Exercise: Lines from the start of the data through the line containing "1372x872 pixels." must be given again exactly. Leave the others out.

Collected data:
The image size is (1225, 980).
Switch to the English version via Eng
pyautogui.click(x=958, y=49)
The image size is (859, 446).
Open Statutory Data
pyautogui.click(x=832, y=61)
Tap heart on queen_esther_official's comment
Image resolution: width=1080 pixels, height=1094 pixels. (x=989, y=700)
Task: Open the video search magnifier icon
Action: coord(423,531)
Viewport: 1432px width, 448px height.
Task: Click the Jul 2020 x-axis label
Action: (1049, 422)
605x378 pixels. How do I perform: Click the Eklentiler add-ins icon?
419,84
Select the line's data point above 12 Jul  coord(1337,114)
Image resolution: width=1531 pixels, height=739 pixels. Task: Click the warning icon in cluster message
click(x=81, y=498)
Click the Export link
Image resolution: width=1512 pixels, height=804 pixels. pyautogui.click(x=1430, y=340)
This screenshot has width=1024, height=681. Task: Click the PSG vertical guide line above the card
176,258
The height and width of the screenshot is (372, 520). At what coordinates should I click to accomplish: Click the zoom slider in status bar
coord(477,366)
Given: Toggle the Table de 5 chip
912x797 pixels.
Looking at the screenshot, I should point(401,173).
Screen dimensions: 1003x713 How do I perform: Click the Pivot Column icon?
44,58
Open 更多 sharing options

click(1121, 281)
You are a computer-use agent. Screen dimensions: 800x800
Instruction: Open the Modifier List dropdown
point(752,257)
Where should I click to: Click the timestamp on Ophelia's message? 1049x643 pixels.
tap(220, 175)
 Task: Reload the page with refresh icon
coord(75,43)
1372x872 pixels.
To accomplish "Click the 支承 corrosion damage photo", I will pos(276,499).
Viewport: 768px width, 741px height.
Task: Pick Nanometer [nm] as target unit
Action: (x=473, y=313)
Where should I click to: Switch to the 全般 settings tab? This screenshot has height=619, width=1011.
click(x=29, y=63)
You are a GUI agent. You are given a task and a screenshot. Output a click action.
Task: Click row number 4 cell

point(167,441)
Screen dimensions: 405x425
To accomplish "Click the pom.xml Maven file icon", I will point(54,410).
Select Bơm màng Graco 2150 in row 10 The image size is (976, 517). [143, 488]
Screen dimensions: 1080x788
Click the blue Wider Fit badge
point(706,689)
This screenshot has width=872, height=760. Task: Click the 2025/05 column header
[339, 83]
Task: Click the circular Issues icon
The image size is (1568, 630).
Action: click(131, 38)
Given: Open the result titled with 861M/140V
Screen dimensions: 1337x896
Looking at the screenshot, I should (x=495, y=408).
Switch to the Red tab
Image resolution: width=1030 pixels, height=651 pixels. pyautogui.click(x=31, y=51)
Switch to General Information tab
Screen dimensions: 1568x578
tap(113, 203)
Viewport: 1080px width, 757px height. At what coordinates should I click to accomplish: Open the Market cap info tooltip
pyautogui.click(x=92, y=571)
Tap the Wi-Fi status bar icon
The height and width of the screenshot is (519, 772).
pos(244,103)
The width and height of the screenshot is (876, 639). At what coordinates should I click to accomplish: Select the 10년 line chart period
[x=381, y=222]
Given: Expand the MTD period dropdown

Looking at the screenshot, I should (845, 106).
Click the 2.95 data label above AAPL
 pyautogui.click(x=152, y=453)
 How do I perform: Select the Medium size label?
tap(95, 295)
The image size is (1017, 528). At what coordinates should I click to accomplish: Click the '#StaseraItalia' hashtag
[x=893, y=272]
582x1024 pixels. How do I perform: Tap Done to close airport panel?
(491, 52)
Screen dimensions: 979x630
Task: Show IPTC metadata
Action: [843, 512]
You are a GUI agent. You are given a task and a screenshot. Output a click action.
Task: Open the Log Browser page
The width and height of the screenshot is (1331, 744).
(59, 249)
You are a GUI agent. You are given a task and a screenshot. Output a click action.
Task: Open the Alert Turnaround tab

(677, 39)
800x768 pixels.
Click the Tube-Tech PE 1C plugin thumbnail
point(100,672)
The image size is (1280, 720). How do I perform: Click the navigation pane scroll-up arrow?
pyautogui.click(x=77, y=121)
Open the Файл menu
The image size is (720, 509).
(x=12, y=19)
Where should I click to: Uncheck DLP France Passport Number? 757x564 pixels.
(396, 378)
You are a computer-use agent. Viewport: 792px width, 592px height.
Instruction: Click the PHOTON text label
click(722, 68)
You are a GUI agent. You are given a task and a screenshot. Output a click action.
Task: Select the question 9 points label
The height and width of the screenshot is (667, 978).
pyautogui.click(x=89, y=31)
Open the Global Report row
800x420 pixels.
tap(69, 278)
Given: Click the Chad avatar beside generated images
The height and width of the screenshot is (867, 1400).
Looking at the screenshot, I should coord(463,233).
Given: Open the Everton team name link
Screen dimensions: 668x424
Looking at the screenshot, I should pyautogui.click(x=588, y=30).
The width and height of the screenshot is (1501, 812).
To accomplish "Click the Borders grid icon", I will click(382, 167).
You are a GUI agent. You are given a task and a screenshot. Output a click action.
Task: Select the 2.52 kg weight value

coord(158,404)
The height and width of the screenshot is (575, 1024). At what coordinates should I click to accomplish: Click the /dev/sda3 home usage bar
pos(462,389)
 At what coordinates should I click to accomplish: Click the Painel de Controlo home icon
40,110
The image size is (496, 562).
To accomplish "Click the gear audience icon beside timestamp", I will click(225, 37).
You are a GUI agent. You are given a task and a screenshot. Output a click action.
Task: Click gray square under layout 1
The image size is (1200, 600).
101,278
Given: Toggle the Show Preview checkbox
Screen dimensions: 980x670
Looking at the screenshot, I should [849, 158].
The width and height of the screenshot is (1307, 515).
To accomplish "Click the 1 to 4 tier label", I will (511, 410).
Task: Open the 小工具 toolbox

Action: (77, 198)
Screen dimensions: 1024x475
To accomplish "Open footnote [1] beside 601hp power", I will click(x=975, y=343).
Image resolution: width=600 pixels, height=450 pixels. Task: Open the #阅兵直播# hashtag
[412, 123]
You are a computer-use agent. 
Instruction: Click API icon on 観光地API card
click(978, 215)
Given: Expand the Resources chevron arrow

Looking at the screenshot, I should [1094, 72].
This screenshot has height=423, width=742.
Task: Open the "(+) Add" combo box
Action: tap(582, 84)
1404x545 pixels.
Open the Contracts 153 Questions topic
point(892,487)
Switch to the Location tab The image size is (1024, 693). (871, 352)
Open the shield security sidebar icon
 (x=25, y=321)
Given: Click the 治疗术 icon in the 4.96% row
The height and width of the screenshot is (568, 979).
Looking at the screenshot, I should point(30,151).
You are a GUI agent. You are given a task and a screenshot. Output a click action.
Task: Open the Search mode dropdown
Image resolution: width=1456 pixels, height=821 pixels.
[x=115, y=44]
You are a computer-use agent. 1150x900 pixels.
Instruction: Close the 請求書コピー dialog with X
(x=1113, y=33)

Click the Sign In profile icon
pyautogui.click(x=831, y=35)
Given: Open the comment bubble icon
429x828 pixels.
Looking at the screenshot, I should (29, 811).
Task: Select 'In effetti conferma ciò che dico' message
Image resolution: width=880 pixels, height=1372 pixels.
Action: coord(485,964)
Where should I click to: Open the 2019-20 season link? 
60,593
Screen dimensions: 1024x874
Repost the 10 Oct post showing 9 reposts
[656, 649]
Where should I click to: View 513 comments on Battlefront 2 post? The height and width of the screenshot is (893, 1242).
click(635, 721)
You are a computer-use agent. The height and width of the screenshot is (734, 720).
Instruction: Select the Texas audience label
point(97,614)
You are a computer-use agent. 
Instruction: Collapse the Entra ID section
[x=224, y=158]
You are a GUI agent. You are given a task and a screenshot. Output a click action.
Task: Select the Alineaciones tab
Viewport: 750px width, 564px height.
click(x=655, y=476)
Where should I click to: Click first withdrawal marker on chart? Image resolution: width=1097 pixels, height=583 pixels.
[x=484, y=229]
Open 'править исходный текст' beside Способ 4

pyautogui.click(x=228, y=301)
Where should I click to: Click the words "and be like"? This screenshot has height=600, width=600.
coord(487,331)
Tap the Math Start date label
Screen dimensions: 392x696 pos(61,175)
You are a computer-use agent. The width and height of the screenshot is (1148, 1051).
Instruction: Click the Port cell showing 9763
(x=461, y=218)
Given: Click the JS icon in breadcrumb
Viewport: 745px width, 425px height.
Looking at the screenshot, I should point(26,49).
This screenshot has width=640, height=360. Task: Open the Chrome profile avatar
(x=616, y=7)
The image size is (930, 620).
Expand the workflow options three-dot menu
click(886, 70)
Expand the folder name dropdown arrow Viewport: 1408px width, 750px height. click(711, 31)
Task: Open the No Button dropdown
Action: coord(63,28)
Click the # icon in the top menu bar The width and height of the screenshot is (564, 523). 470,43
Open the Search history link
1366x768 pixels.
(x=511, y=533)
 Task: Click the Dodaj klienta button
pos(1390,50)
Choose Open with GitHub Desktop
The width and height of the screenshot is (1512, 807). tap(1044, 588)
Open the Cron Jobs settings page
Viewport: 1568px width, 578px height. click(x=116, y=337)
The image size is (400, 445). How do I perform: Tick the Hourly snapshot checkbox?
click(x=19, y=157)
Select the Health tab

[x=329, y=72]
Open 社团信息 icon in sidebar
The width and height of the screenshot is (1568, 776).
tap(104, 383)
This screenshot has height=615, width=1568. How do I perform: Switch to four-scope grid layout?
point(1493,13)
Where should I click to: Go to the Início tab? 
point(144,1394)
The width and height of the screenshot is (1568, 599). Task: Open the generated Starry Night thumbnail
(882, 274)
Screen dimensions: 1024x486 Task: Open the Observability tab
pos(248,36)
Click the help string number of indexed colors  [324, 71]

Finished exercise:
The image size is (1225, 980).
Switch to the English version via Eng
pyautogui.click(x=958, y=49)
The image size is (859, 446).
Open Statutory Data
pyautogui.click(x=832, y=61)
Tap heart on queen_esther_official's comment
Image resolution: width=1080 pixels, height=1094 pixels. (x=989, y=700)
Task: Open the video search magnifier icon
Action: coord(423,531)
Viewport: 1432px width, 448px height.
Task: Click the Jul 2020 x-axis label
Action: (1049, 422)
605x378 pixels. How do I perform: Click the Eklentiler add-ins icon?
419,84
Select the line's data point above 12 Jul  coord(1337,114)
Image resolution: width=1531 pixels, height=739 pixels. Task: Click the warning icon in cluster message
click(x=81, y=498)
Click the Export link
Image resolution: width=1512 pixels, height=804 pixels. pyautogui.click(x=1430, y=340)
This screenshot has width=1024, height=681. Task: Click the PSG vertical guide line above the card
176,258
The height and width of the screenshot is (372, 520). At what coordinates should I click to accomplish: Click the zoom slider in status bar
coord(477,366)
Given: Toggle the Table de 5 chip
912x797 pixels.
Looking at the screenshot, I should point(401,173).
Screen dimensions: 1003x713 How do I perform: Click the Pivot Column icon?
44,58
Open 更多 sharing options

click(1121, 281)
You are a computer-use agent. Screen dimensions: 800x800
Instruction: Open the Modifier List dropdown
point(752,257)
Where should I click to: Click the timestamp on Ophelia's message? 1049x643 pixels.
tap(220, 175)
 Task: Reload the page with refresh icon
coord(75,43)
1372x872 pixels.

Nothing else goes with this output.